Task to carry out
All that is wanted is the exact lines from the one with "Task: Click the blue G logo icon" through the last line of the entries, with both ends kept and every picture left out.

[Collected data entries]
▼▼▼
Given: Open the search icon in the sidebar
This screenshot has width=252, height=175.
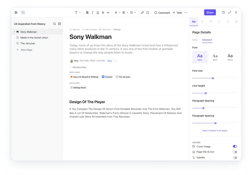Looking at the screenshot, I should [54, 24].
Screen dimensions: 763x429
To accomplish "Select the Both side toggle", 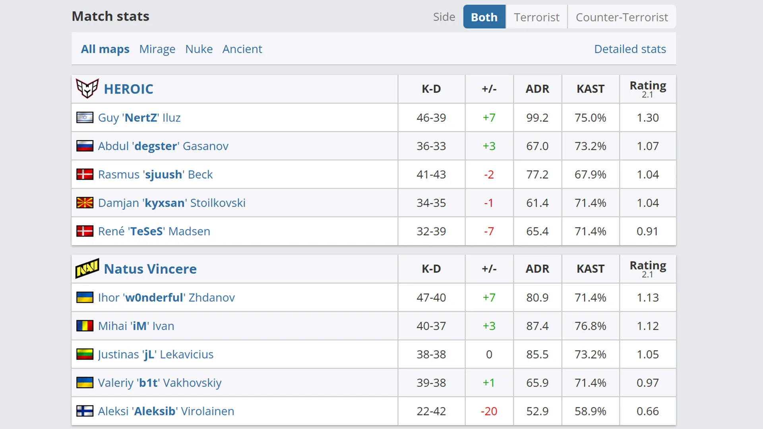I will pos(484,16).
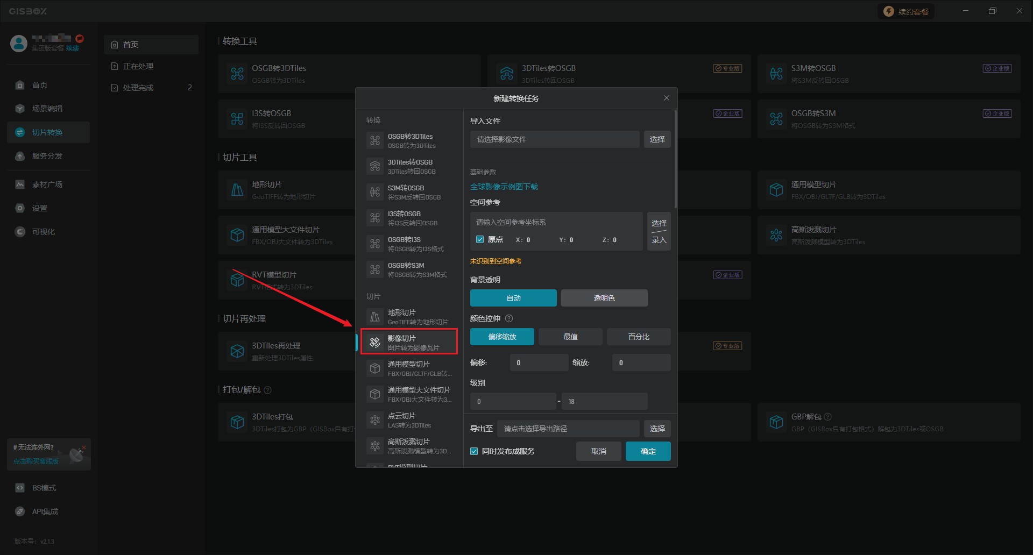Click the 点云切片 icon in task list
Screen dimensions: 1033x555
click(375, 420)
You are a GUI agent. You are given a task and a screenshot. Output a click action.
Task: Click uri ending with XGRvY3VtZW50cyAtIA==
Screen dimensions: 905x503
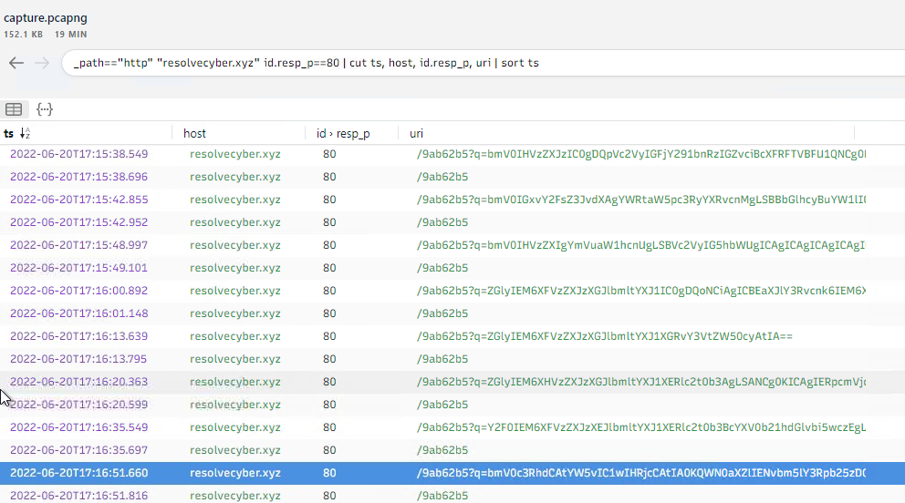[604, 336]
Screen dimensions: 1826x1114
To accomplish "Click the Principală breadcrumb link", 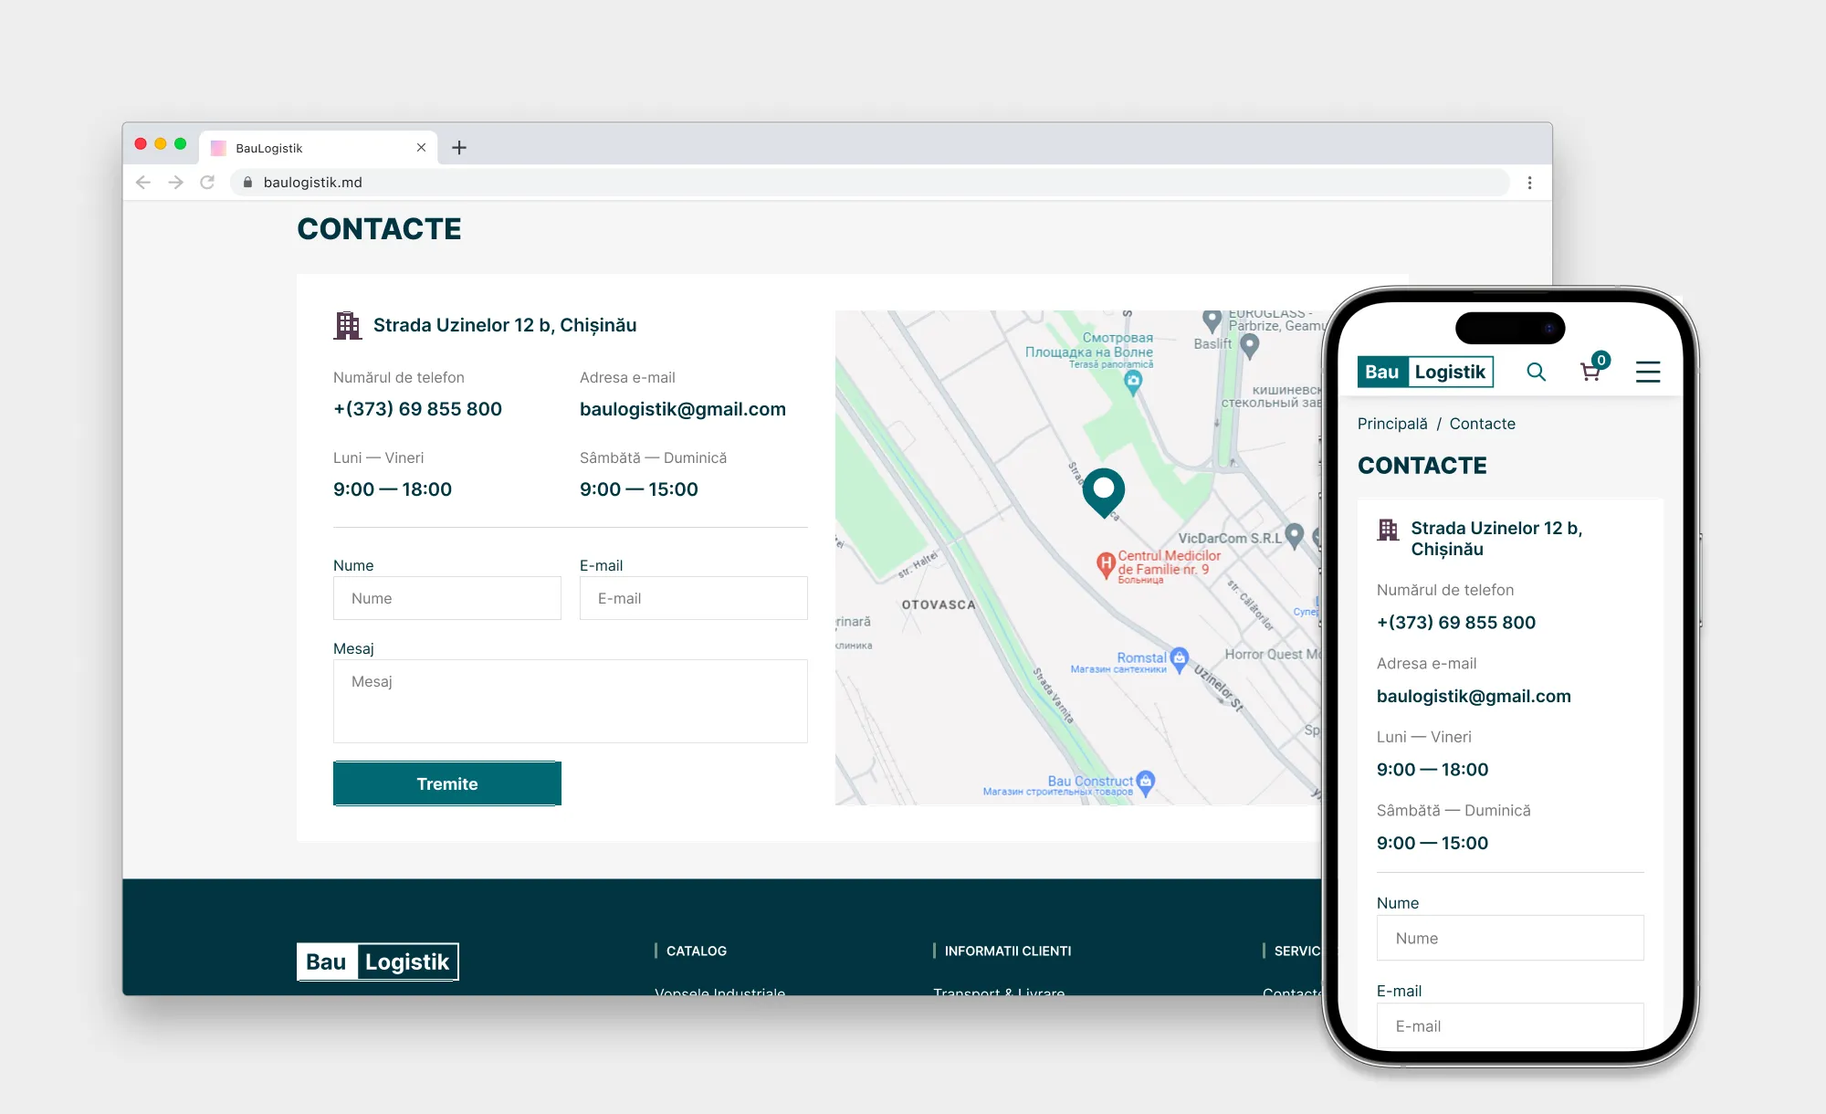I will click(1392, 424).
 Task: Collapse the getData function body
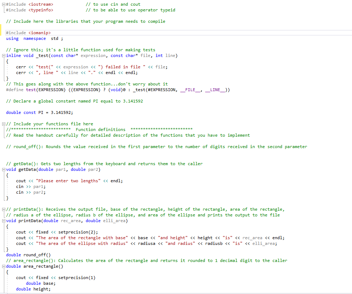[3, 169]
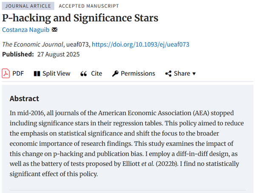Viewport: 256px width, 193px height.
Task: Open the PDF document icon
Action: point(6,74)
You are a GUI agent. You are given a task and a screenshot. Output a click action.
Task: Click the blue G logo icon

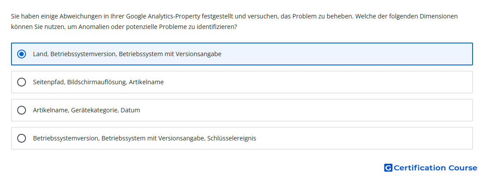[x=388, y=168]
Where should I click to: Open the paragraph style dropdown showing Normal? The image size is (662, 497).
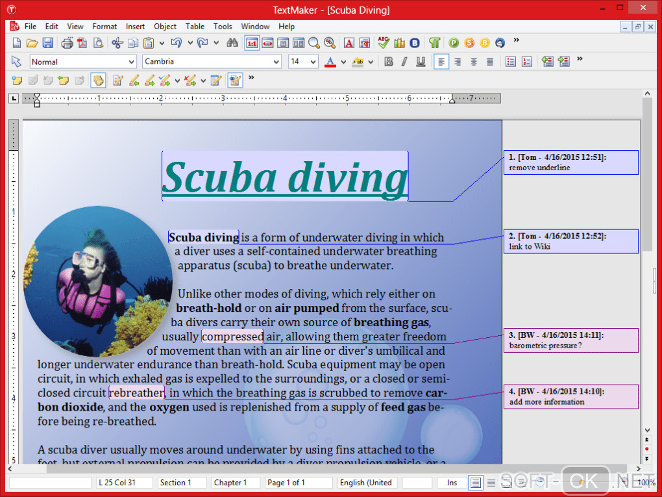pos(82,62)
▲▲▲
Response
Task: Click the blue G logo icon

[x=388, y=168]
Where should I click to: Open the paragraph style dropdown showing Normal? The image size is (662, 497).
pos(82,62)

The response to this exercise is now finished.